● CHALLENGE
Format everything from the row containing "Where should I click to: Click the light" down to the end of the rows below as a two-column CSV with the headers request and location, one line per row. Put the request text and its answer each in a single quoted field, with any line breaks replaced by spaces.

Dataset entries
______

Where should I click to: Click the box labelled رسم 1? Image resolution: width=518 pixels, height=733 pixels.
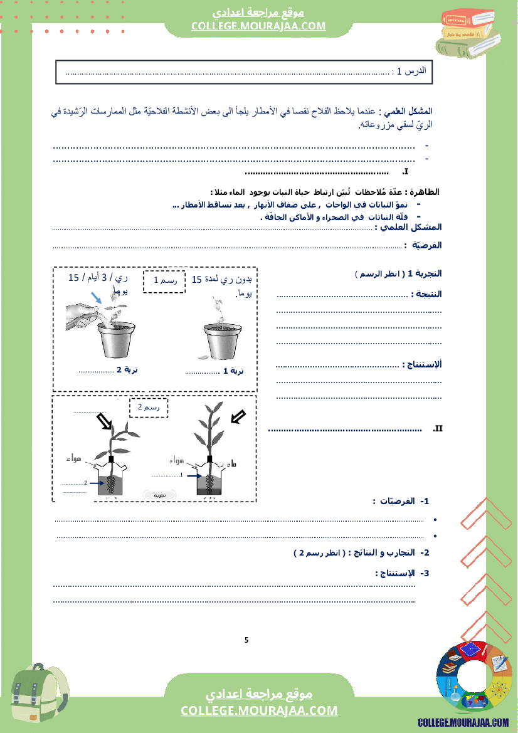(x=164, y=281)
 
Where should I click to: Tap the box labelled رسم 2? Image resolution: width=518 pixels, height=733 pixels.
(x=149, y=408)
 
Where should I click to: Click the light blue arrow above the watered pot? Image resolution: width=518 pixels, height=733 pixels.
(x=95, y=297)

______

● RESULT OF THIS EXERCISE
request,location
"Where should I click to: Click the light blue arrow above the watered pot? Image resolution: width=518 pixels, height=733 pixels.","(x=95, y=297)"